Interpretive Summary: Production of agricultural crops can have serious side-effects, most notably off-site water pollution by sediment, nutrients, and pesticides that can leave farms fields in runoff water. The amounts of runoff and pollutant losses are driven by the amount and intensity of rainfall that occurs, as well as the soils, topography, and land management systems at each field’s location. Some projections of future climate changes (due to global warming) indicate that the depths, frequency and intensity of rainfall events will increase in the future. In this study we used a coupled water erosion and water quality model (WEPPWQ – Water Erosion Prediction Project Water Quality model) as well as downscaled future climate predictions to determine what effects changes in future climate may have on nutrient (N – Nitrogen, P – Phosphorus) losses from two small watersheds located in Wisconsin: Green Lake (790 ha) and Walworth (1124 ha). We found that changes in rainfall and intense storms were greatest towards the end of this century, and there were consistent increases in air temperatures. Runoff and stream flow were predicted to increase by between 10 and 54% over the next century, depending upon the future period selected and the greenhouse gas emissions scenario used. Soil loss increases ranged from 21 to 103%, while predicted increases in total P losses ranged from 25 to 109% for the two watersheds. Predicted future changes in soluble N (nitrate-N) losses ranged from 1 to 96%, again depending upon the future period selected and emissions scenario used. These results impact scientists, university faculty, students, conservation agency personnel and others involved in environmental assessment and control practices to reduce losses of pollutants from agricultural production areas. Indications are that climate change in at least part of the Great Lakes Basin in the U.S. has the potential to increase losses of pollutants to off-site water bodies, which may affect algal growth and eutrophication there. Application of additional, different, or new land management practices may be necessary to reduce pollutant losses to acceptable levels.
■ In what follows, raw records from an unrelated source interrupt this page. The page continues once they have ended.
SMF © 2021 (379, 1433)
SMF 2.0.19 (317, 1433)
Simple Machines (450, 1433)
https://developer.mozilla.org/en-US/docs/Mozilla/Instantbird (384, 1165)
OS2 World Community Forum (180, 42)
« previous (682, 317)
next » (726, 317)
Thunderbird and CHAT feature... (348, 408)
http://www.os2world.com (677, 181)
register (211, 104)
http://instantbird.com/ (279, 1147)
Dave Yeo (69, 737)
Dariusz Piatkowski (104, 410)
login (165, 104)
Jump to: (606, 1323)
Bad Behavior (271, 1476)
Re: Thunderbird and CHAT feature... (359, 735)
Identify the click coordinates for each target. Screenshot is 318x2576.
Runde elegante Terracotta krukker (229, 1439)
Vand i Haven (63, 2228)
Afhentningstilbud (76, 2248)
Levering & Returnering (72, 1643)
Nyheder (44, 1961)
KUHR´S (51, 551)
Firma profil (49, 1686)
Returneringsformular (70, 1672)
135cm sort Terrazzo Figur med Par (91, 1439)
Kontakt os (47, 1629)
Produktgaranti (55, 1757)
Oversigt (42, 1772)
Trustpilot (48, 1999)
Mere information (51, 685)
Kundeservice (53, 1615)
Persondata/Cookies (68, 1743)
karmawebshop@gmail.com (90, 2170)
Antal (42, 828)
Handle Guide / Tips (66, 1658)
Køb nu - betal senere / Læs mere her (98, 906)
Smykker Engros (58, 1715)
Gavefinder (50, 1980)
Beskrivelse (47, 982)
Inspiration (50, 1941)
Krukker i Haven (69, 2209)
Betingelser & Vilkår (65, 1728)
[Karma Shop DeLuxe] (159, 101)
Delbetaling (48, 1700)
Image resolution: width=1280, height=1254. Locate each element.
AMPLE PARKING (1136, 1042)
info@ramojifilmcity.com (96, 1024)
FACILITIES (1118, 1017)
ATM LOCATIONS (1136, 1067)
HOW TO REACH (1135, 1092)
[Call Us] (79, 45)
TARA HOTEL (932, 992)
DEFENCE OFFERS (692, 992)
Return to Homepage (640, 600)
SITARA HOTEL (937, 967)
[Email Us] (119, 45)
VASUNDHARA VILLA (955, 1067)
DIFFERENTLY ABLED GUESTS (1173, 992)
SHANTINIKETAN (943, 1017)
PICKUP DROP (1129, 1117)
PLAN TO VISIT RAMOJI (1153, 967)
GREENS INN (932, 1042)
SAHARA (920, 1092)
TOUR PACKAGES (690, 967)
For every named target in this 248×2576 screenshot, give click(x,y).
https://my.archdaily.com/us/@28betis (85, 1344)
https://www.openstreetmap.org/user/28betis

Technical Abstract: Non-point sources (NPS) of agricultural chemical pollution are one major reason for the degradation of water quality in the Great Lakes. This study focuses on quantifying the impacts of climate change on nutrient (Nitrogen and Phosphorus) losses from NPS in the Great Lakes region through the end of this century (comparing the nutrient loss prediction of three future periods from 2015-2099 with 30 years for each period against the historical nutrient estimation data from 1985 to 2008). Effects on total phosphorus and nitrate-nitrogen losses due to changes in precipitation amount, intensity, and frequency as well as air temperature are evaluated for two small watersheds in the Great Lakes Region, under three special report emission scenarios (SRES A2, A1B, B1). The newly developed Water Erosion Prediction Project-Water Quality (WEPPWQ) model is utilized to simulate nutrient losses with downscaled and bias corrected future climate forcings from two General Circulation Models (GFDL, HadCM3). Total phosphorus loss is projected to increase by 28% to 72% for the Green Lake watershed and 31% to 108% for the Walworth watershed mainly due the increase of precipitation quantity, and intensity and frequency of extreme storm events. Nitrate-nitrogen losses are projected to increase by 5% to 38% for Green Lake watershed and 8% to 95% for the Walworth watershed as a combined result of increase in precipitation quantity and intensity and frequency of extreme storm events, however the major influencing factors are different in each future period.